_SHORT PROBLEM A_
In the listing, copy everything from the line containing "Task: Select the Employé radio button" down to the line containing "Click the DC", both included, without changing a character.

Are Insect Populations Really Decreasing?
By Jack Ewing
We didn’t have cockroaches in Colorado where I grew up. At least I never saw any. The first time I heard of them was on television. For those of you who are old enough to remember it was on the Jackie Gleason Show. Every week there was a skit called “The Honeymooners” in which a couple named Ralph and Alice lived in a rundown apartment somewhere in New York City, One day Alice was complaining that she had seen a cockroach in the apartment. I asked my mom what a cockroach is and was told that they are horrible bugs that are only found in slums. Later in life I found out that in the tropics they live everywhere.

_STORED DATA_
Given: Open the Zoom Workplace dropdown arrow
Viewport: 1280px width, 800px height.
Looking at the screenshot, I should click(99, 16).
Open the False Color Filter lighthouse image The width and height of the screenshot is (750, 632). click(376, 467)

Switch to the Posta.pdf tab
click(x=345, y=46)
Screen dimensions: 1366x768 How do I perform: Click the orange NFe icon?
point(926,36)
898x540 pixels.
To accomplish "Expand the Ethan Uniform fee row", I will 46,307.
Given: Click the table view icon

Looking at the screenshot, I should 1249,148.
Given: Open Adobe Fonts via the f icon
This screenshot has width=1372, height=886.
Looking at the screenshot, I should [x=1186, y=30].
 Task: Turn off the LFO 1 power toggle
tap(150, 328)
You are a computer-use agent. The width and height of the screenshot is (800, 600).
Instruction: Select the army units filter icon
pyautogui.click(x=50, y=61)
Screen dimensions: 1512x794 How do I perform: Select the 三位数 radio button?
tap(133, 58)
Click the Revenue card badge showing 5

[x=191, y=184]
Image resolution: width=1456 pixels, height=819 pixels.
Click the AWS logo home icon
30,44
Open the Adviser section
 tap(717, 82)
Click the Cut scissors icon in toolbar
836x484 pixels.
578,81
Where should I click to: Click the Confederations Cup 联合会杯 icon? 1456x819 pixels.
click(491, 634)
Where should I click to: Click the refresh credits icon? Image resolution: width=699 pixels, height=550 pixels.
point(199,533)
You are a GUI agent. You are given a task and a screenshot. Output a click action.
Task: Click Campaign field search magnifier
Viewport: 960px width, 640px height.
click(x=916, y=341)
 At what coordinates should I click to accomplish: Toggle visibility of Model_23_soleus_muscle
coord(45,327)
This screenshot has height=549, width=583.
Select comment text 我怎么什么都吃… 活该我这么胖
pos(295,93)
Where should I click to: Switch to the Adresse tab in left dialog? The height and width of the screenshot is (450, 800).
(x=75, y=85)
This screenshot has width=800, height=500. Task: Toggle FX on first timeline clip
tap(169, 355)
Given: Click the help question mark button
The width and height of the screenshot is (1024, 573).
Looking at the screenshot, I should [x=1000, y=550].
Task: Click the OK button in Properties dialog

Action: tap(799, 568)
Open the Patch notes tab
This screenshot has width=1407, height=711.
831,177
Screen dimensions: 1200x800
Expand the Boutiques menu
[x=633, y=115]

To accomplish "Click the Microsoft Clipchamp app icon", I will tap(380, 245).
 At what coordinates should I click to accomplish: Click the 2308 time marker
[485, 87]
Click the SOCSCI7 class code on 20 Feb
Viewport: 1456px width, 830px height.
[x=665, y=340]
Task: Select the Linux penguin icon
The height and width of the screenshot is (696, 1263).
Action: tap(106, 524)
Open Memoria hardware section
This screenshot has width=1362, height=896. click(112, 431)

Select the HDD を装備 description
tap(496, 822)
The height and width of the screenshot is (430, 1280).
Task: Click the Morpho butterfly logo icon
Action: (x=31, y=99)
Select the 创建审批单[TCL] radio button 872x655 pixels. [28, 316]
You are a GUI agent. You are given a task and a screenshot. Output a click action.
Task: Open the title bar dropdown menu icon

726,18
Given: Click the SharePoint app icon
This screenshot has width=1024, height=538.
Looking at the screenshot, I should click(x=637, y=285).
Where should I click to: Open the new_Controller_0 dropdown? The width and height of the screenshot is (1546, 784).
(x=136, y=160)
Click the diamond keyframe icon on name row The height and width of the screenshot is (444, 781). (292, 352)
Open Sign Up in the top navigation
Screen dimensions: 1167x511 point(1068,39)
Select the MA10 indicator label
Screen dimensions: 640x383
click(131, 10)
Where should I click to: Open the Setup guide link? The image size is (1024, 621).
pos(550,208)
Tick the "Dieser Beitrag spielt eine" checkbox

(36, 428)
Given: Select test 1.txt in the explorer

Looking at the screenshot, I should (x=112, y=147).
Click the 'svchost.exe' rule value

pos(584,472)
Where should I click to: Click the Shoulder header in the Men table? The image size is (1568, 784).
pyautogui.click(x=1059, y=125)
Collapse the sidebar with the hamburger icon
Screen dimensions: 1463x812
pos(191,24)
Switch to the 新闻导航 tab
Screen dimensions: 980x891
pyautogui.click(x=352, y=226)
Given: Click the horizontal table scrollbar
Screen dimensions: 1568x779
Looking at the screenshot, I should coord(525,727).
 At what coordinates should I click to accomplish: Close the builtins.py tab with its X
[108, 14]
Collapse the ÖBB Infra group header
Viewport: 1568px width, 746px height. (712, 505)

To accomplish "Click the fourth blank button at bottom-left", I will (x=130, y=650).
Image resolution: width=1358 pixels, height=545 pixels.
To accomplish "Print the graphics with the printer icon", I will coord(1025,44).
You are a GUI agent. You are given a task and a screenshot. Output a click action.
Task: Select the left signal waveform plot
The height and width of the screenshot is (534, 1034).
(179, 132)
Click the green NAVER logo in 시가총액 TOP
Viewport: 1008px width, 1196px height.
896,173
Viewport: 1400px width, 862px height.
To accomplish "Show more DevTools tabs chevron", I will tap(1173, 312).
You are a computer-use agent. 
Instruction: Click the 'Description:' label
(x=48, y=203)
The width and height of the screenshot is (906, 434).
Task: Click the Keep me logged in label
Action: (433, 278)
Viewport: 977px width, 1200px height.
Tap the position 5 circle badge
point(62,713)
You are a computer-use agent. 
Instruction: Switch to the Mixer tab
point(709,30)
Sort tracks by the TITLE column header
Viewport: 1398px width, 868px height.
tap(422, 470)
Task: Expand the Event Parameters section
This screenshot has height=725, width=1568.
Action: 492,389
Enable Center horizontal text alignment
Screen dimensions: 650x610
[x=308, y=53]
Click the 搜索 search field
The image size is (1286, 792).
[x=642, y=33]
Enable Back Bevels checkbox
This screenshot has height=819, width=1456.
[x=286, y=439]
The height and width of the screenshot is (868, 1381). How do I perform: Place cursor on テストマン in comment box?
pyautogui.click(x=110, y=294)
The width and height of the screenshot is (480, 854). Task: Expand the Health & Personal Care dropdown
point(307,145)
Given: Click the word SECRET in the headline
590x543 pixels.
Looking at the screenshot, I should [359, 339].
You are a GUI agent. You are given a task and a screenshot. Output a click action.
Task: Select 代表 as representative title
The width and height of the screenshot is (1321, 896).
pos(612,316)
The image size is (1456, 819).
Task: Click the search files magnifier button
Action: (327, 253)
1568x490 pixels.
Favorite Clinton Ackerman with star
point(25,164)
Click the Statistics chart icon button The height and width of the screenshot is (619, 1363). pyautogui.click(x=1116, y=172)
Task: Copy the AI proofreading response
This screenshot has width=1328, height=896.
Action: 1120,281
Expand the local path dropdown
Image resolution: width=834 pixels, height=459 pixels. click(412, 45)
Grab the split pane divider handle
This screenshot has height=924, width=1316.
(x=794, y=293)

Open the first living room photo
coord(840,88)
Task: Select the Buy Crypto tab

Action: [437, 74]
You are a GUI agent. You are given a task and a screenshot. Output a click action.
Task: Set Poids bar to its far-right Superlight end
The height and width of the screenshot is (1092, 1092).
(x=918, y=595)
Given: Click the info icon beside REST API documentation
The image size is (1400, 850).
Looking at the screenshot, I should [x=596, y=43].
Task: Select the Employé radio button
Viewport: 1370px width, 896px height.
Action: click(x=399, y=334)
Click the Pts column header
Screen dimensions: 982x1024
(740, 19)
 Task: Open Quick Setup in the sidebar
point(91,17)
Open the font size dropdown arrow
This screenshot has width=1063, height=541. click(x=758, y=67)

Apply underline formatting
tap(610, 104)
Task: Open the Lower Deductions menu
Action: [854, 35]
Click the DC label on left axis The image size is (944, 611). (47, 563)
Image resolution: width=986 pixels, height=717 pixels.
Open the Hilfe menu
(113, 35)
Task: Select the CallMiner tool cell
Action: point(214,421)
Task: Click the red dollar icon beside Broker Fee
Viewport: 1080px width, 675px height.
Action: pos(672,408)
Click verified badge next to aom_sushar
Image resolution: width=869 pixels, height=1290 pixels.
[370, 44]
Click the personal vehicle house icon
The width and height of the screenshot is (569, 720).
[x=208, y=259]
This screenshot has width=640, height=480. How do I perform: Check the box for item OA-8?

_SHORT PROBLEM B_
Answer these questions from the insect populations text:
(i) In which state did the writer grow up?
(ii) On which television show did the writer first hear of cockroaches?
(iii) Where did the writer later learn that cockroaches live everywhere?

_RIGHT ANSWER A_
Task: Select the Employé radio button
Viewport: 1370px width, 896px height.
Action: click(x=399, y=334)
Click the Pts column header
Screen dimensions: 982x1024
(740, 19)
 Task: Open Quick Setup in the sidebar
point(91,17)
Open the font size dropdown arrow
This screenshot has width=1063, height=541. click(x=758, y=67)

Apply underline formatting
tap(610, 104)
Task: Open the Lower Deductions menu
Action: [854, 35]
Click the DC label on left axis The image size is (944, 611). (47, 563)

_RIGHT ANSWER B_
(i) Colorado
(ii) The Jackie Gleason Show
(iii) In the tropics